start Data for this task

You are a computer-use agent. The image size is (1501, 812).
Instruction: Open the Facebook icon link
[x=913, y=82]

end Data for this task
start Data for this task

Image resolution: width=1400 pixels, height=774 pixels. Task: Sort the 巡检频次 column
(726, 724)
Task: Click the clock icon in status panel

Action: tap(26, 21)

end Data for this task

Brief: Rewrite the entries from the line with "You are a computer-use" up to and including the line with "[x=913, y=82]", renaming "Facebook" to "Instagram" and leaving everything else as it is.

Exercise response:
You are a computer-use agent. The image size is (1501, 812).
Instruction: Open the Instagram icon link
[x=913, y=82]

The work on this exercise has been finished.